De Ian McDonald, 2018.
Je vais faire une entorse à ma règle non-écrite et quand même faire un petit billet sur la dernière publication de la très belle collection Une heure lumière du Bélial’. J’avais sciemment choisi de ne pas les commenter car la blogosphère SFFF francophone était très très réactive sur ces publications et je ne voyais pas trop l’utilité d’ajouter ma pierre à l’édifice (j’essaie toujours de commenter des œuvres qui ne sont pas forcément dans les lumières de l’actualité éditoriale, histoire d’apporter un éclairage nouveau sur des bouquins ou des films qui sont parfois -trop- vite oubliés). Mais je constate que le bel enthousiasme qui animait la blogosphère SFFF autours de cette collection a tendance à s’épuiser ces derniers mois. Donc, je change mon point de vue !
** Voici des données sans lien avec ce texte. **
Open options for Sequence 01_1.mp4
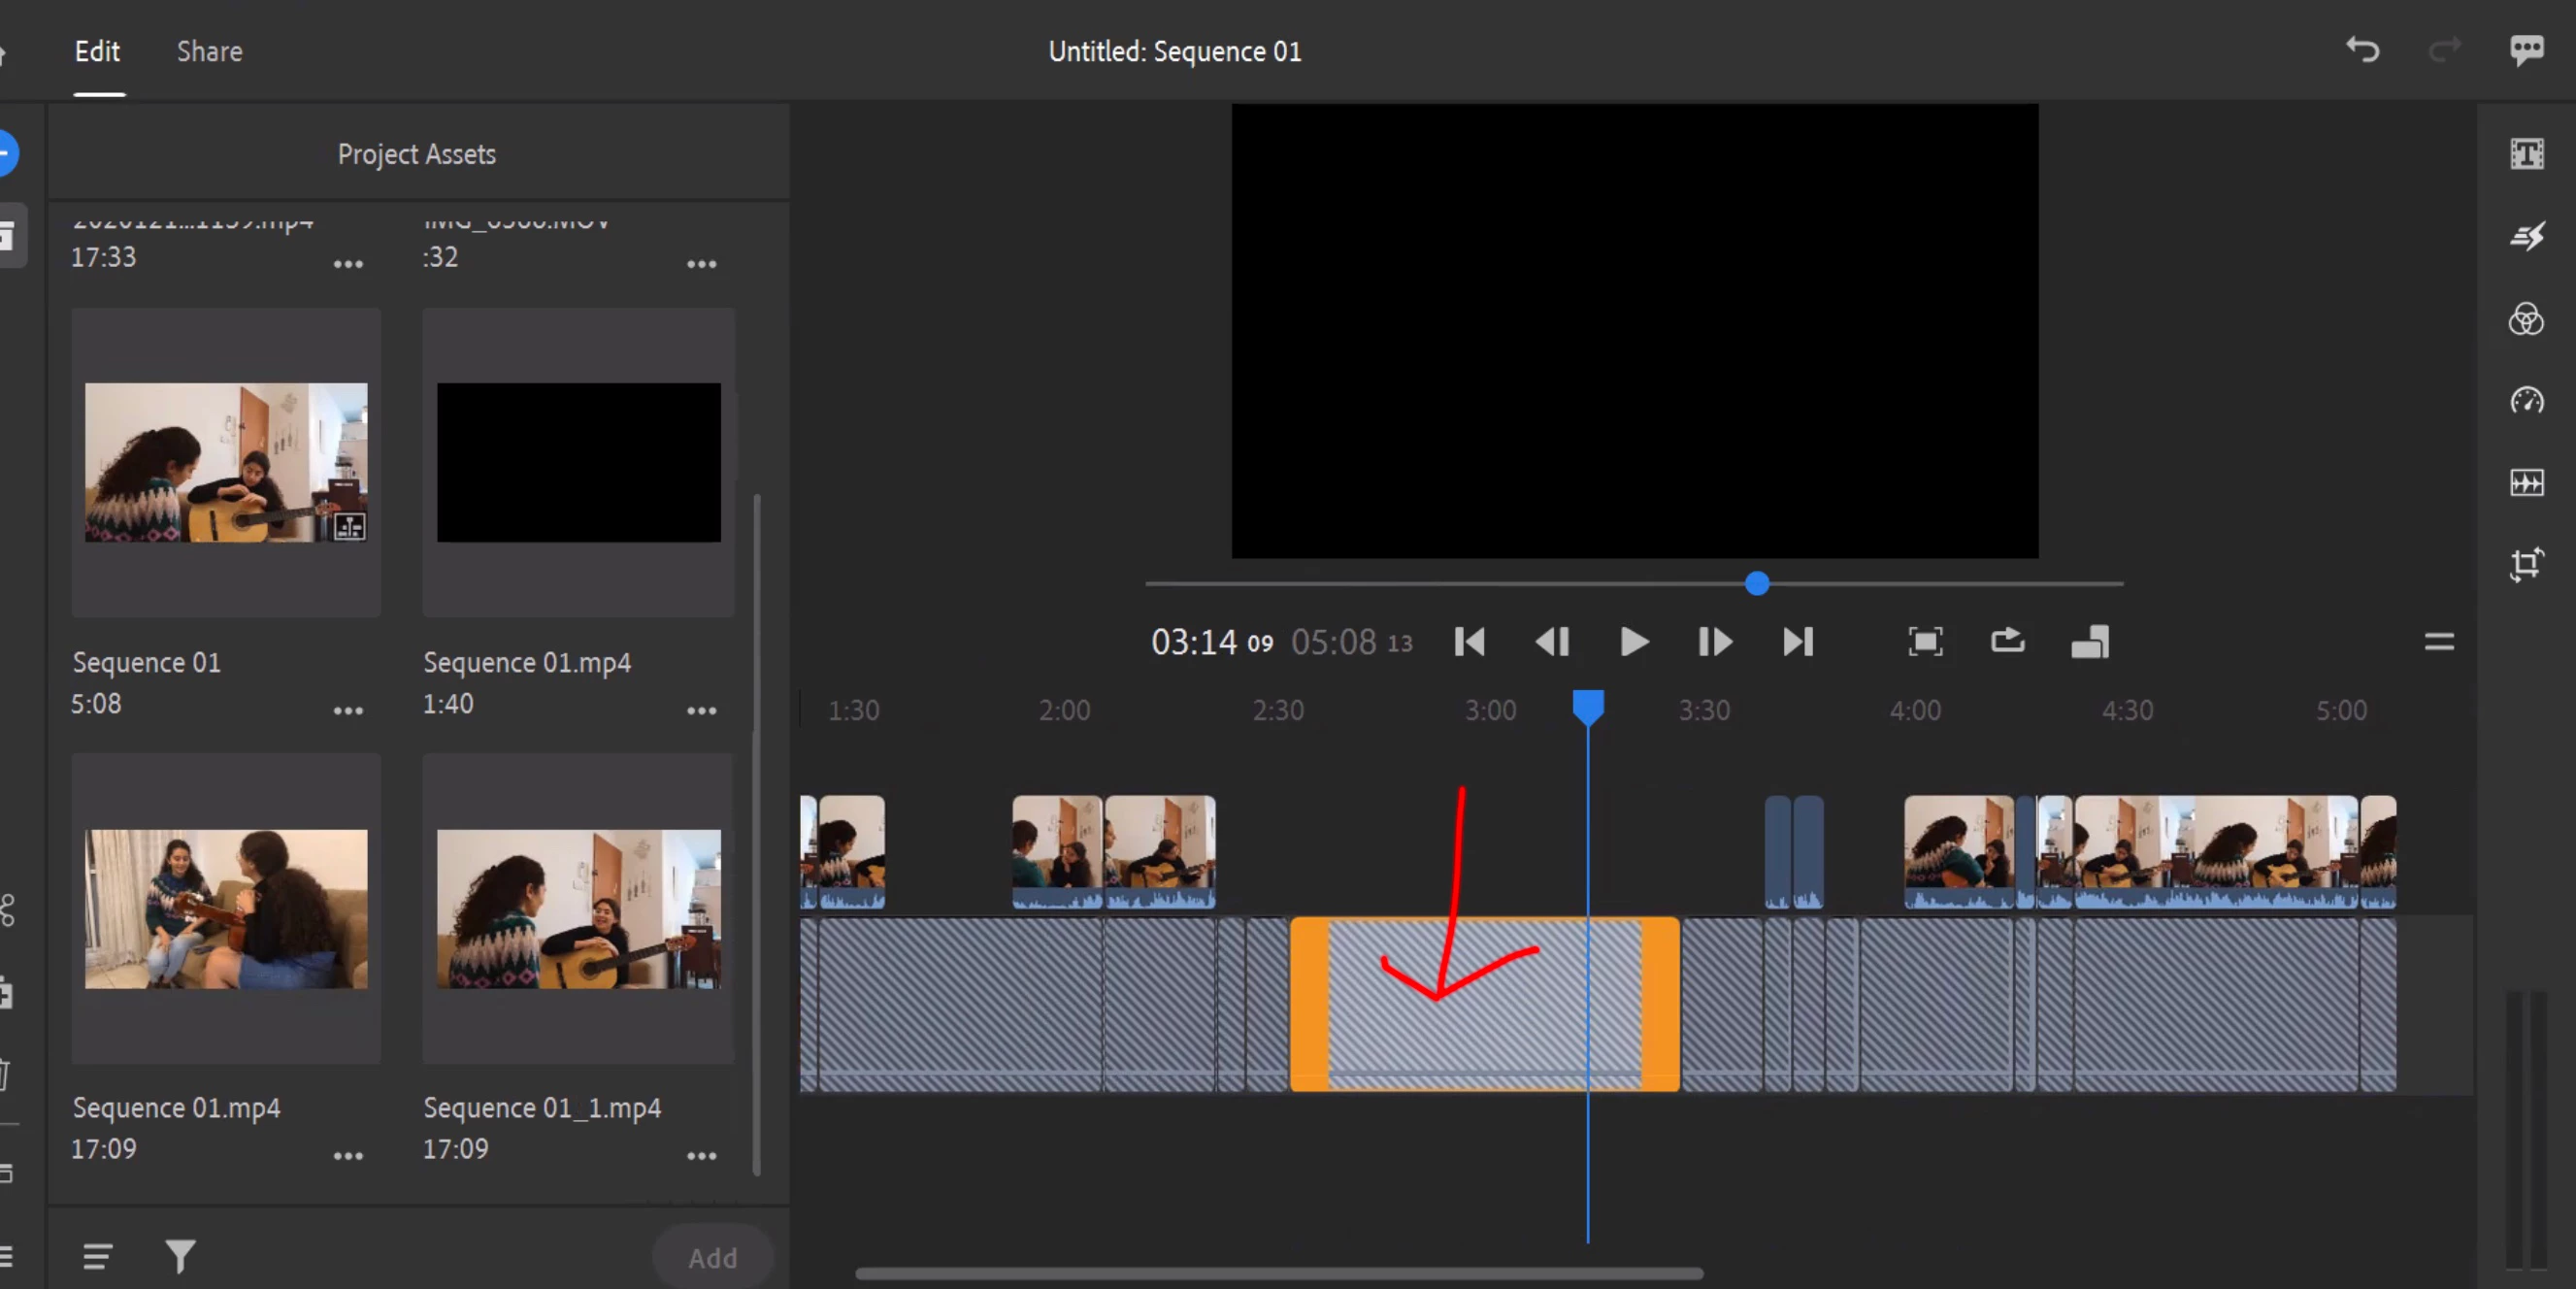Screen dimensions: 2576x1289 pos(701,1156)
Ian McDonald est un auteur irlandais qui cumule les prix littéraires divers depuis le début de sa carrière. C’est également un auteur relativement rare, certainement dans les traductions françaises. Alors que sa Maison des derviches attend gentiment dans ma PAL que je m’y attèle, je n’ai donc pas résisté au plaisir de découvrir une nouvelle plume à travers Le temps fut, une novella auréolée l’année de sortie par le British Science Fiction Award de la meilleure nouvelle.
Elle s’ouvre sur une scène de la vie quotidienne d’Emmett Leigh, un bouquiniste indépendant, spécialiste des ouvrages de guerre, qui gagne sa vie en dénichant des livres rares et en les revendant sur eBay. Lors de la fermeture d’une librairie londonienne historique, il tombe sur un petit recueil de poème intitulé Le temps fut. Si les poèmes ne sont pas de très bonne qualité, Emmett est surtout intéressé par une lettre manuscrite qu’il découvre dans l’ouvrage : une lettre d’un militaire, Tom, qui s’adresse à son amant, Ben. Ce genre de témoignage ayant une valeur importante chez les collectionneurs, Emmett se met à la recherche de ces deux soldats de la seconde guerre mondiale, histoire de donner du corps à cette trace historique. En cherchant, il finit par tomber sur une photo des deux hommes. Puis sur une seconde, lors de la première guerre mondiale cette fois-ci. Puis sur une troisième, lors de la guerre des Balkans des années 90. Problème, les deux hommes n’ont pratiquement pas bouger, physiquement parlant, entre les différents clichés…
A l’instar de Palimpseste de Charles Stross, McDonald signe donc une novella où le temps et ses méandres jouent un rôle clé. Mais l’ambiance n’est pas du tout la même. Là où Stross était davantage dans la hard-SF, McDonald est plus dans l’intime, le personnel, l’anecdote. Le temps fut est un récit d’amours contrariés et précieux. Il se scinde en deux, entre d’une part la quête du bouquiniste Emmett Leigh et ses amis marginaux et, d’autre part, les échanges épistolaires et autres extraits de journaux intimes des deux amants temporels. Ceux-ci sont rédigés parfois dans un style un peu trop alambiqué pour être réellement agréable, mais on sent la passion qui s’en dégage (homophobes s’abstenir, certains passages sont assez explicites).
L’un dans l’autre, cette novelle est une lecture intéressante et une bonne porte d’entrée dans le style et l’univers de McDonald, d’une S-F light orientée davantage sur ses personnages et sur leur psychologie que sur les gadgets technologiques qui les entourent. Je regrette simplement que certains développements semblent abandonnés en court de route (la copine perse d’Emmett, la relation qu’il développe au fil des pages et qui est expédiée assez cavalièrement) et que certaines faiblesses dans la construction du récit soient identifiées par l’auteur sans qu’il cherche à les expliquer ou à les corriger (pourquoi les amants temporels passent il leur temps sur des champs de bataille ? mystère…) Malgré ces scories somme toute mineures, Le temps fut est donc une nouvelle démonstration que les éditions du Bélial’ continuent à avoir le nez creux pour sélectionner les novellas de leur collection phare. Un plaisir de lecture à découvrir sans modération.